Золотой ворон
Шрифт:
Он прижал ладонь к свободному уху и напрягся, пытаясь расслышать: не голос отца, а какие-нибудь намеки на то, где он находится. Ему показалось, что он слышит голоса и музыку, но, учитывая предрассветный час, это, скорее всего, реклама или радио. Джереми мучительно хотелось спросить: где ты, с кем ты, счастлив ли ты? но по опыту он знал, каковы его шансы получить прямой ответ.
Момент был упущен, как только Трент Нокс сказал:
– Тогда не хочешь рассказать, почему она разрывает мой телефон?
Джереми заметил оторвавшуюся нитку на подоле своих шорт и потянул за нее.
– Вчера один из наших
– А вы?
– Это несправедливо, - вырвалось у него тихое, было достаточно больно, но Трент не стал тратить время на извинения. Повисшее молчание заставило Джереми подумать, что он все еще ждет реального ответа. Джереми хотел отказать ему, но, не слыша голоса в ушах, он мог думать только о своем.
– Нет, сэр. Мы все были дома или находились в другом месте. Мама просто пытается справиться с последствиями. Вы же знаете, какая она.
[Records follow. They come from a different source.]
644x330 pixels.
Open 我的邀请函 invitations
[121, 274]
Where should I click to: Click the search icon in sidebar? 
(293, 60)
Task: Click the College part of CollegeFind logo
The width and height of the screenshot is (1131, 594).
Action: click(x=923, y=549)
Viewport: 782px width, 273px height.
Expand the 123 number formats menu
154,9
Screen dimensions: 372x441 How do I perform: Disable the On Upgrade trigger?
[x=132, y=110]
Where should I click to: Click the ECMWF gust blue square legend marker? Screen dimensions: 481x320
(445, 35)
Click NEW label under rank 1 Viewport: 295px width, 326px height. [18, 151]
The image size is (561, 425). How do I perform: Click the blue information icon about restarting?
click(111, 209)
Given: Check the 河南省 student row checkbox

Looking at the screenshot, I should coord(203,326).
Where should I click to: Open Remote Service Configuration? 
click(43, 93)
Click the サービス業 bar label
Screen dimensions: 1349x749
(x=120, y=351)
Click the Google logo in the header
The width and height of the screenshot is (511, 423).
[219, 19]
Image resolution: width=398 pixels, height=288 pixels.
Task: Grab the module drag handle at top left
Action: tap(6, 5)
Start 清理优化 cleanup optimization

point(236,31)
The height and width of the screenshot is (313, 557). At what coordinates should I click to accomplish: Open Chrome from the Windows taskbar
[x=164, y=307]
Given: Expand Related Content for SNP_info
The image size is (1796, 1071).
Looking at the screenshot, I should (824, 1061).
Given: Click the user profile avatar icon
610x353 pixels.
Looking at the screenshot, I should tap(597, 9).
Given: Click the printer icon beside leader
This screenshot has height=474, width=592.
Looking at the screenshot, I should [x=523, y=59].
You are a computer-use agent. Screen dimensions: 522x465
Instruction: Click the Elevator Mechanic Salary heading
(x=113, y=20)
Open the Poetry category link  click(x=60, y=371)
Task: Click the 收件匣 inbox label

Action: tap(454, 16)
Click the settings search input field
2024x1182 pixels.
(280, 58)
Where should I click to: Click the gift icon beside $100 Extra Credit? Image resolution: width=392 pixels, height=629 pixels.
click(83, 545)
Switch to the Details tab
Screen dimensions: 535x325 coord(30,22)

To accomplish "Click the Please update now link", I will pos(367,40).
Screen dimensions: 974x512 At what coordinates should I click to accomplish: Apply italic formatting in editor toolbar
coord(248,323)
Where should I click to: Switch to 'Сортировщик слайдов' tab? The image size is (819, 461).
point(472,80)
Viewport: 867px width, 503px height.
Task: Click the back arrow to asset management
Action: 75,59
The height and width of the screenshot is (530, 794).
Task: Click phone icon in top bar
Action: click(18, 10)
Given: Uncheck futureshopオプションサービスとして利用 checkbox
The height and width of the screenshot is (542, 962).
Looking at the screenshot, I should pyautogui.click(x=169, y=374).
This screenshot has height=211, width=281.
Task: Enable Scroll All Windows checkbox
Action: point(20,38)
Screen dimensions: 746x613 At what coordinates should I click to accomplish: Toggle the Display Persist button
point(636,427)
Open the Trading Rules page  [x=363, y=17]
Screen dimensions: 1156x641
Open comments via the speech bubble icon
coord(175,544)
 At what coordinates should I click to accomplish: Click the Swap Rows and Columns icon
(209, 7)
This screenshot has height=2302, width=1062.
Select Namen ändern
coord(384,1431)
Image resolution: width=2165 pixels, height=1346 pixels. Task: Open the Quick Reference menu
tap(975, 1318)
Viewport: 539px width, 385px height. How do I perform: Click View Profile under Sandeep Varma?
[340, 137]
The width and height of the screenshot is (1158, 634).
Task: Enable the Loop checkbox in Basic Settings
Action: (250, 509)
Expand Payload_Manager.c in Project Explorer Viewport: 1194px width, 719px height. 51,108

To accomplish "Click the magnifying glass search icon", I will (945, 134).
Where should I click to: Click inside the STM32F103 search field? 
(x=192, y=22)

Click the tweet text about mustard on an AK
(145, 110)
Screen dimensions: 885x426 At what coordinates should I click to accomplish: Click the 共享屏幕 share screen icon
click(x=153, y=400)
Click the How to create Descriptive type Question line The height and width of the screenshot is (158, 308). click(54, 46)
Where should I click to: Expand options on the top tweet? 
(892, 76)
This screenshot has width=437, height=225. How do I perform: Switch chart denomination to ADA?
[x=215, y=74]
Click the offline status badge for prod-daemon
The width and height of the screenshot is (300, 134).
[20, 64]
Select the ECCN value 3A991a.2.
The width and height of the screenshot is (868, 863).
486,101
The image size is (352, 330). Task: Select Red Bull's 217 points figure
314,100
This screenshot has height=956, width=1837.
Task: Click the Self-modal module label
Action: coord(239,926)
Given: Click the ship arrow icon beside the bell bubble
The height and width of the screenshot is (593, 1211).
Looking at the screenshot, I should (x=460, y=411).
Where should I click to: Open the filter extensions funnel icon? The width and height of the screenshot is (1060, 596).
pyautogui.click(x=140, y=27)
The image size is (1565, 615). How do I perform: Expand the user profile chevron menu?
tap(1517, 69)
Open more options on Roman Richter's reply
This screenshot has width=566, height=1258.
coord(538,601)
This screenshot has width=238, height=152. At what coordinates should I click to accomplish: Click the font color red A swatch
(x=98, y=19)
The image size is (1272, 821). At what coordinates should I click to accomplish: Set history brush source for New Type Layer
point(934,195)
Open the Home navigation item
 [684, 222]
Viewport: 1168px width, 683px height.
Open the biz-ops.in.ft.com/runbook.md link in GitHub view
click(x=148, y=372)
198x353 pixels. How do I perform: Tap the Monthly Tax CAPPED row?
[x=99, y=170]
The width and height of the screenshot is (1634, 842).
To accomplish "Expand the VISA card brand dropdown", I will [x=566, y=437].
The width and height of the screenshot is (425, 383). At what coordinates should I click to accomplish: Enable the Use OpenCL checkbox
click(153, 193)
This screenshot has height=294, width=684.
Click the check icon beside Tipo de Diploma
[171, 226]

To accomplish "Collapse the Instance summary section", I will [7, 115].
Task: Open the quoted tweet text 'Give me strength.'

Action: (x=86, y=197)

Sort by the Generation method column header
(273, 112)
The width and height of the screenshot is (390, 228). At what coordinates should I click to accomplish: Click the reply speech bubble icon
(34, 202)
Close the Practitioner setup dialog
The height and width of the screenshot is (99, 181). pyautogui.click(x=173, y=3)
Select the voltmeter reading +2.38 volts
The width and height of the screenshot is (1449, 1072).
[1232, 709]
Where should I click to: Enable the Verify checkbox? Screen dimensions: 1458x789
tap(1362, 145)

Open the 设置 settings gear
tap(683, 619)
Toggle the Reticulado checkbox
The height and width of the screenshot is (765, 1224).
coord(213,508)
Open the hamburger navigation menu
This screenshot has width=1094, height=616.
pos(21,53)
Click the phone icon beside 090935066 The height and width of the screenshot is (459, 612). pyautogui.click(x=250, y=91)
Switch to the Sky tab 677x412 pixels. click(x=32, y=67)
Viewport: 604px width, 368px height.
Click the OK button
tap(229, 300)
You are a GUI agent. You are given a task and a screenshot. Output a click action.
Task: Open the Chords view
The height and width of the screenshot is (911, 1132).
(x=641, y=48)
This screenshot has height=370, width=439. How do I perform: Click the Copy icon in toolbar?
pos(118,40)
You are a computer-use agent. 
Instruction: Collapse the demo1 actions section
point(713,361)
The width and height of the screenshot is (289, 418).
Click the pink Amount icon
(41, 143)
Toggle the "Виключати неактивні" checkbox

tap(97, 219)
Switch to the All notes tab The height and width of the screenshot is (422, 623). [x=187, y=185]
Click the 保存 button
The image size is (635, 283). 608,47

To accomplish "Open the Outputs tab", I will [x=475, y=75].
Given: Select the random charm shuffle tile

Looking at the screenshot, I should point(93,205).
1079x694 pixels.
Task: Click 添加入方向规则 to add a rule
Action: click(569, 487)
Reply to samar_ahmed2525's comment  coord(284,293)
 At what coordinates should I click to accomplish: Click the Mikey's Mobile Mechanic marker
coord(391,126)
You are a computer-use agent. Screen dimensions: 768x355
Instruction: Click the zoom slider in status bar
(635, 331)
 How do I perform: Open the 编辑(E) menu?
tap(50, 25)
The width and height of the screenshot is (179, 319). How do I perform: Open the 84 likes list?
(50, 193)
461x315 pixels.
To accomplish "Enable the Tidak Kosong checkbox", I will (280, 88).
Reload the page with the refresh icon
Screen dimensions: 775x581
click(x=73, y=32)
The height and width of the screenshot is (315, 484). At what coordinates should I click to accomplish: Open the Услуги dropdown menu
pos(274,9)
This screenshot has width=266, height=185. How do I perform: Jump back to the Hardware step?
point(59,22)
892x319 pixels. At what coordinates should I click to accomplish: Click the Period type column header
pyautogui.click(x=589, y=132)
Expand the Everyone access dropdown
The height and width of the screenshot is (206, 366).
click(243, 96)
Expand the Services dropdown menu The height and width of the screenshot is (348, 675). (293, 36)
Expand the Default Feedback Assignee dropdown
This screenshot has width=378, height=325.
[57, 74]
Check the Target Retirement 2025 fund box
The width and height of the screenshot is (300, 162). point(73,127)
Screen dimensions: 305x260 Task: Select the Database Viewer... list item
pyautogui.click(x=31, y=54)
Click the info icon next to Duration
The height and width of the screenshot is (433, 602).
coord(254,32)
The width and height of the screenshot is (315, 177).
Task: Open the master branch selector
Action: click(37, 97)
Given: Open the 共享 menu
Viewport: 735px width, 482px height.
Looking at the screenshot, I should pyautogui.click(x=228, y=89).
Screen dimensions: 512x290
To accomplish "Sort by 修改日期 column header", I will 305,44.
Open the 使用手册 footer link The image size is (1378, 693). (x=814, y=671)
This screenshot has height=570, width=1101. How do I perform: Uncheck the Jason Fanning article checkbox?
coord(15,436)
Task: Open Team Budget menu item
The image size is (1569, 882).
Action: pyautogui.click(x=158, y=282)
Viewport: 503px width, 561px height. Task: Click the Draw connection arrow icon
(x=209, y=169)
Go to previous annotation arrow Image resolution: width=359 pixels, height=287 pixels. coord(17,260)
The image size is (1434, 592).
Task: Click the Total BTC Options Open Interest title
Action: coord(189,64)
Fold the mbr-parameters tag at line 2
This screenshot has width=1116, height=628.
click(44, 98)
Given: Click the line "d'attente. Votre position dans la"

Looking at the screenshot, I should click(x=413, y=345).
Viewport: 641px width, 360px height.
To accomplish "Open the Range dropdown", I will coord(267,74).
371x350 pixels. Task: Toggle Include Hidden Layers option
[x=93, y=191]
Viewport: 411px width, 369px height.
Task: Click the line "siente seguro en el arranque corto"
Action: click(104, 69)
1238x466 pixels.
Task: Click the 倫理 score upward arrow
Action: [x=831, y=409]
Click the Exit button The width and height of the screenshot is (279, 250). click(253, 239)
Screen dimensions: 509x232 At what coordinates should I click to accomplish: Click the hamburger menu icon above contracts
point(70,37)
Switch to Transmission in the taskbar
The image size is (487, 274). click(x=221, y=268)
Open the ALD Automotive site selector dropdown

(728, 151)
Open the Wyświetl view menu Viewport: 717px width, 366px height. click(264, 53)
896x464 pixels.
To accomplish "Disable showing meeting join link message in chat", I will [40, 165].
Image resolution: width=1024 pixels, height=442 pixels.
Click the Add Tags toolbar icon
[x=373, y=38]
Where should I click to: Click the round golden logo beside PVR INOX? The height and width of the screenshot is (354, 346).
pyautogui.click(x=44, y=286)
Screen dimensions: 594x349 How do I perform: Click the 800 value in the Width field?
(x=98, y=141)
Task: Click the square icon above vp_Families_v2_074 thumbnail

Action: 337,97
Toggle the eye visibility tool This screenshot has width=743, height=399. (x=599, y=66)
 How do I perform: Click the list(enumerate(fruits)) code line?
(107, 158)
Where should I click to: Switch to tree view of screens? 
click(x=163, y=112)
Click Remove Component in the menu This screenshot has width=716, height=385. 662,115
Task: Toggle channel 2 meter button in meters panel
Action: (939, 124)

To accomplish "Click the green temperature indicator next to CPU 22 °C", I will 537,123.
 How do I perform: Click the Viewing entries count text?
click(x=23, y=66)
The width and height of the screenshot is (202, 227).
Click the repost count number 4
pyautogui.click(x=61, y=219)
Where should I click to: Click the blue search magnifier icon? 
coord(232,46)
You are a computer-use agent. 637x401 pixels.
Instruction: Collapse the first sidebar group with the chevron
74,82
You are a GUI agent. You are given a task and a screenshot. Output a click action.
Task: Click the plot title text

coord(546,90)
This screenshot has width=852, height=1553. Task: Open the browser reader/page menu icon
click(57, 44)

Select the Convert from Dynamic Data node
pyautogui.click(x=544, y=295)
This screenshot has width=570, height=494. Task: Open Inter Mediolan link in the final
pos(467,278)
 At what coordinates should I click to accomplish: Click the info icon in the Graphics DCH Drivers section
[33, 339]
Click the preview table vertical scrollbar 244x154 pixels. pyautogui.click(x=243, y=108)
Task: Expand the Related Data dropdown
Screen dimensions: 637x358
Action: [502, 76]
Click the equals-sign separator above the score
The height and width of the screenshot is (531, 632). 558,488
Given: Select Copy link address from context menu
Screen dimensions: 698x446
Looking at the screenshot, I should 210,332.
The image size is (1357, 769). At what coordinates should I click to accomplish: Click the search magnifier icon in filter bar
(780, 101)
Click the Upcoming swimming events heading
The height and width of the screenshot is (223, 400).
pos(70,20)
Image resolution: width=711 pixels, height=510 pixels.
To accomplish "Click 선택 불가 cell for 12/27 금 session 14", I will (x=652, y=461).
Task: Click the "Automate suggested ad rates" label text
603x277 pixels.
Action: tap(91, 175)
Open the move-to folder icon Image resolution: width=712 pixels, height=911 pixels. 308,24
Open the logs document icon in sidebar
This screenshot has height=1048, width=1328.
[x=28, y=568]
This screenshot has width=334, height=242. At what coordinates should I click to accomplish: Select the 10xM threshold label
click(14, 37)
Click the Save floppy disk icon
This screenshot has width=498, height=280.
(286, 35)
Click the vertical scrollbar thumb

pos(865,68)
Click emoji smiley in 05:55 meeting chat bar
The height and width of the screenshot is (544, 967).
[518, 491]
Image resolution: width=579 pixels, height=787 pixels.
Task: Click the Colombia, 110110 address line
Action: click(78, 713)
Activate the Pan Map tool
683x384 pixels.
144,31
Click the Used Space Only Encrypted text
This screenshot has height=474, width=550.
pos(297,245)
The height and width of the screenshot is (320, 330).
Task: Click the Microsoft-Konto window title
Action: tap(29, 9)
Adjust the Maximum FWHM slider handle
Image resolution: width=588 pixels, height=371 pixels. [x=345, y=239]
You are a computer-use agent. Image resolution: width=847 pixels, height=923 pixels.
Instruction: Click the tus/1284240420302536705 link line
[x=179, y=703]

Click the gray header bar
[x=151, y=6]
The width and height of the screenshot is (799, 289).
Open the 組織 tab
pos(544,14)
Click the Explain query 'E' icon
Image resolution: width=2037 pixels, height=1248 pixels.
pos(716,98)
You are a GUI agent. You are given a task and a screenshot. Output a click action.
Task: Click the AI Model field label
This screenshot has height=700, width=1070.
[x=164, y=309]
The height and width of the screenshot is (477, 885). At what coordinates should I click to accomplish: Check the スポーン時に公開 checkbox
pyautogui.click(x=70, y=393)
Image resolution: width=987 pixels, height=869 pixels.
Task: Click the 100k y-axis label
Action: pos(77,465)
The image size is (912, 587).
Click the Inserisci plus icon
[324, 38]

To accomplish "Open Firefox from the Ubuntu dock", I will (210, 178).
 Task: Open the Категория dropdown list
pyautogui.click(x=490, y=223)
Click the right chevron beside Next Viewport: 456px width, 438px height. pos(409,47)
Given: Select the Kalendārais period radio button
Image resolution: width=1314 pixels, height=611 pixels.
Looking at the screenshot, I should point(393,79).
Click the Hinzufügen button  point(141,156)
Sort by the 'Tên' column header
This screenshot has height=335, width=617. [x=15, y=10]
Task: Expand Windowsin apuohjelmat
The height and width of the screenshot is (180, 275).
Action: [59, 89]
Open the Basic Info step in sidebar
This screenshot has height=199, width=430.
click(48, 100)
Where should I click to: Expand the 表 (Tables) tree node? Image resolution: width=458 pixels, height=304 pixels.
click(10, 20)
Это была вина не столько его матери, сколько Уоррена, но упоминание о его отчиме было бы ударом ниже пояса. Матильда всегда знала, что служба в Военно-воздушных силах была неотъемлемой частью карьеры Трента, точно так же, как Трент знал, что она никогда не пожертвует своей карьерой или семейным очагом ради того, чтобы разъезжать с ним по всему миру. Возможно, они всегда знали, что это закончится болью в сердце, что она будет растить его детей с другим мужчиной, а он пропустит все пять выпускных в школе. Джереми никогда не спрашивал; в некоторые ссоры не стоило ввязываться.
– Это ее обязанность как твоей матери, - сказал Трент.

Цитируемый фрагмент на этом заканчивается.